Les résultats de l’élection législative partielle du 29 janvier 2023 viennent donc corriger finalement l’erreur administrative qui fut fatale lors de l’élection initiale. Un soulagement sans doute autant pour les acteurs administratifs de la chaîne des opérations électorales que pour Mme Miller et la sincérité du scrutin elles-mêmes !

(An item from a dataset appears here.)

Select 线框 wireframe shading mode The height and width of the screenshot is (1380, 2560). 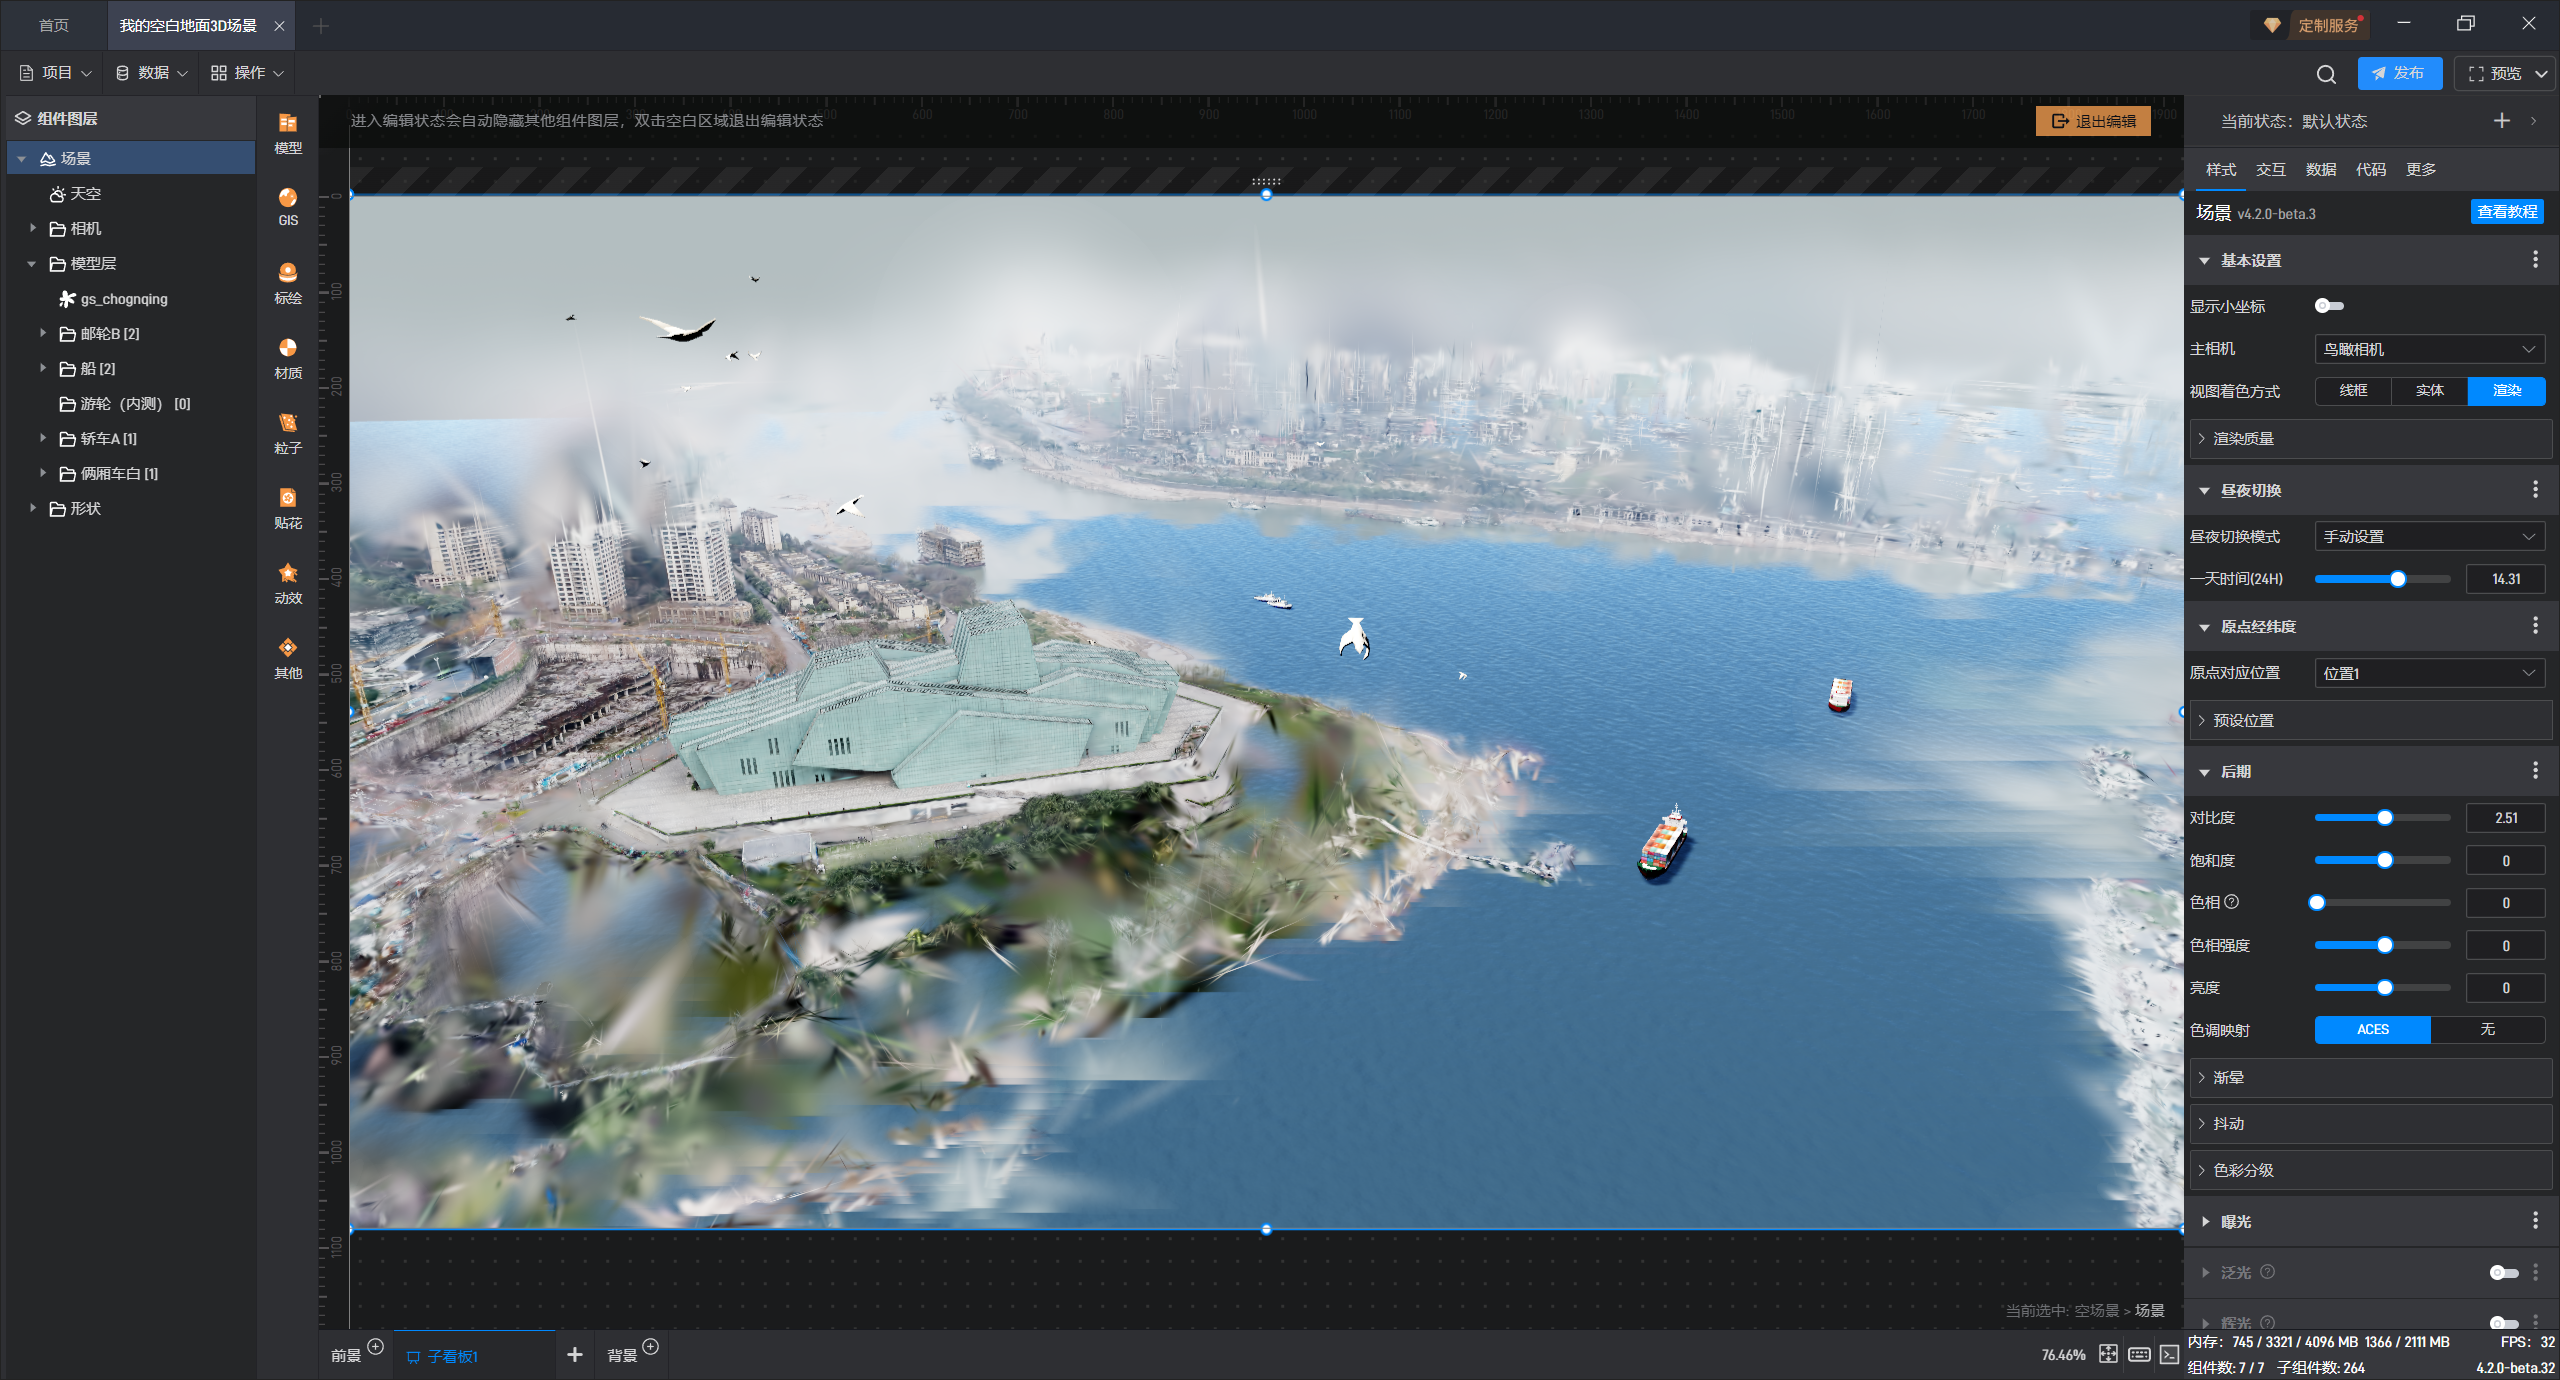[x=2353, y=391]
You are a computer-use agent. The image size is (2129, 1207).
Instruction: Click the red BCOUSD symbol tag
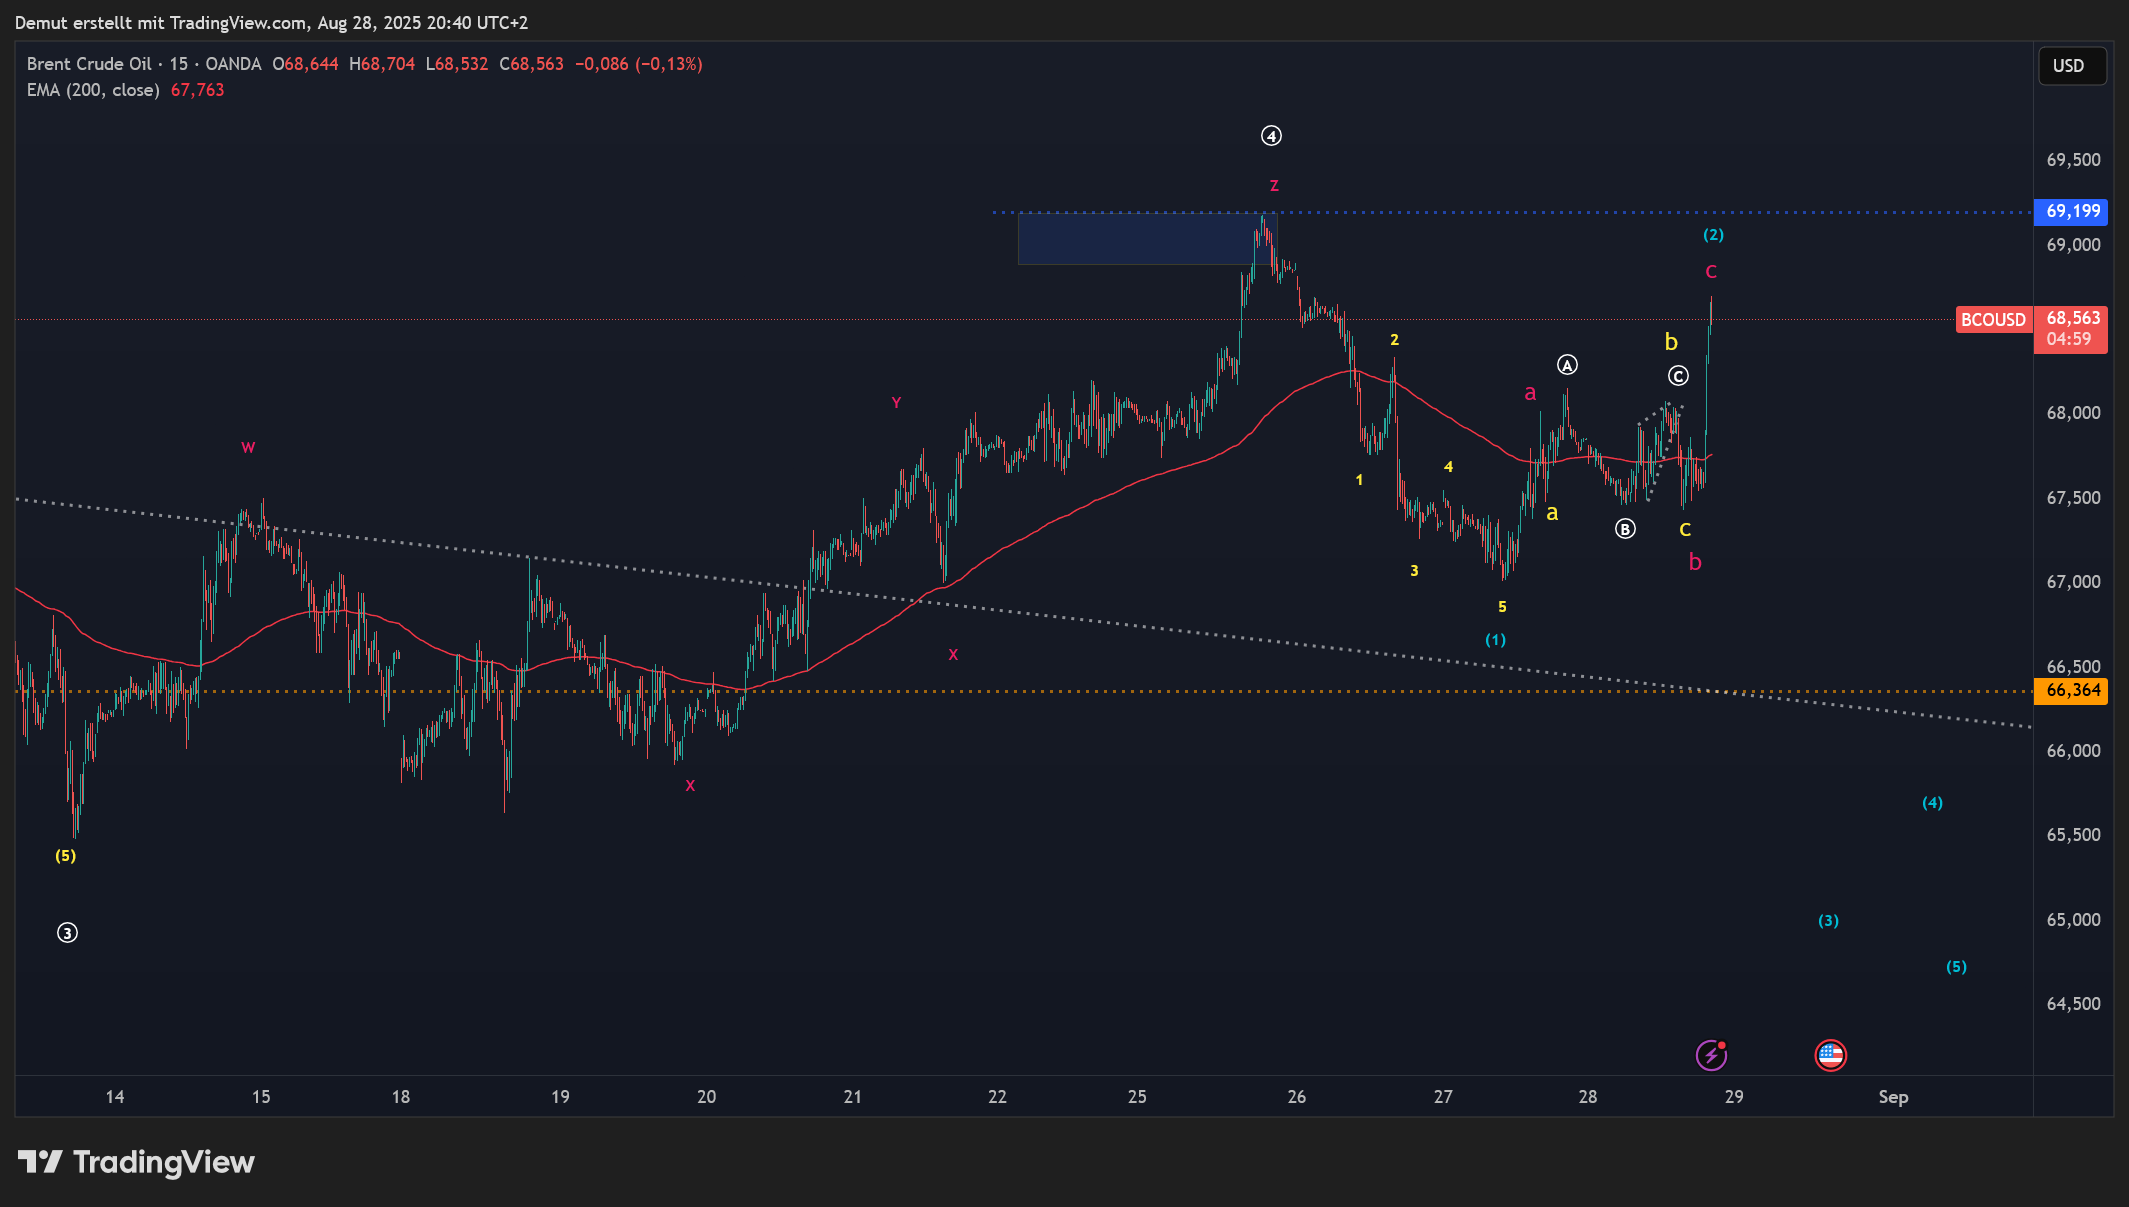[x=1992, y=320]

On soulignera ici qu’un raisonnement du même type a été utilisé par le juge électoral pour annuler récemment les élections dans la première circonscription de l’Ariège, par la décision n° 2022-5751 AN du 27 janvier 2023. En l’espèce, des bulletins au nom de Mme CARRIE, candidate soutenue par le Rassemblement national dans la deuxième circonscription de l’Ariège, avaient été mêlés à ceux au nom de M. GARNIER, candidat également soutenu par ce parti, dans les bureaux de vote de la commune de Tarascon-sur-Ariège. 136 bulletins au nom de Mme CARRIE ont été retrouvés dans l’urne et comptabilisés à bon droit comme nuls par la commission de recensement à l’issue du scrutin du 12 juin 2022. Toutefois, le Conseil constitutionnel a ici également estimé que « toutefois, en l’absence de doute sur l’intention d’au moins une partie des électeurs qui les ont utilisés de voter pour le candidat soutenu par le Rassemblement national dans la 1ère circonscription de l’Ariège, et alors qu’il ne résulte pas de l’instruction que l’utilisation des bulletins litigieux ait résulté d’une manœuvre, le vote de ces électeurs a été privé de portée utile », sanctionnant l’erreur initiale s’étant produite dans ce bureau de vote, considérant en effet que « Dès lors, dans les circonstances de l’espèce, compte tenu de l’écart de huit voix entre M. GARNIER et le dernier candidat qualifié pour le second tour, l’absence de prise en compte des bulletins irréguliers au nom de Mme CARRIE dans le décompte des voix de M. GARNIER a pu avoir pour effet de modifier l’identité des candidats qualifiés pour le second tour de scrutin et a ainsi altéré la sincérité du scrutin » et annulant le scrutin.
La 1ère circonscription de la Charente : l’inversion de résultats à la suite d’une annulation prononcée pour des suffrages « irrégulièrement exprimés »
Enfin une autre satisfaction pour le juge électoral vient de la situation particulière de la 1ère circonscription de la Charente. En effet, dans sa décision n°2022-5874 AN, le Conseil constitutionnel, saisi par M. Pilato, candidat malheureux, avait annulé l’élection parce qu’après vérification et recomptage des voix, certaines voix litigieuses avaient été retranchées et celles-ci étaient en nombre supérieur à l’écart de voix. En effet, 18 votes correspondant à des différences de signature significatives ont été considérés comme irrégulièrement exprimés, 8 votes ont fait l’objet d’émargements entre les deux cases du 1er et 2nd tour de sorte qu’il était impossible de vérifier à quel tour ils correspondaient, et 1 vote correspondait à un vote sans procuration régulière, soit 27 suffrages irréguliers. L’écart de voix étant de 24, l’élection a été annulée car l’élection du vainqueur n’était plus acquise.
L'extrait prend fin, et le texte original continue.